= Supplied records =
※

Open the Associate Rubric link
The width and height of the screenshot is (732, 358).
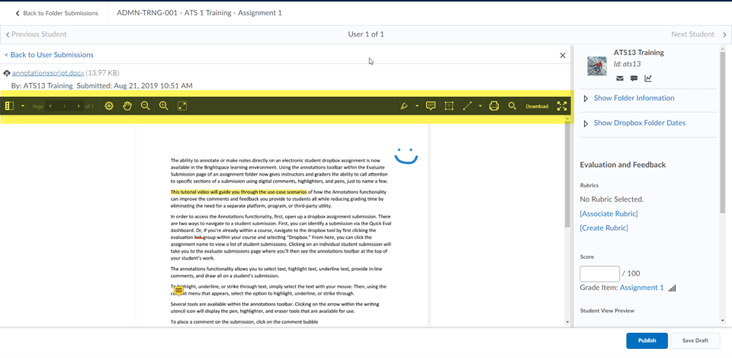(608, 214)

※

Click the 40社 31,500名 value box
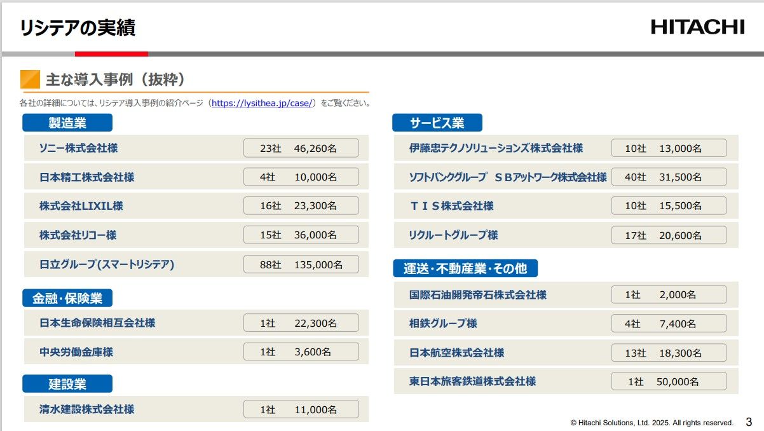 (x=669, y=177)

※

= Written problem =
Count the lines above that contain the string "screenshot", with case mattering, and give only the number.

= Finished exercise =
1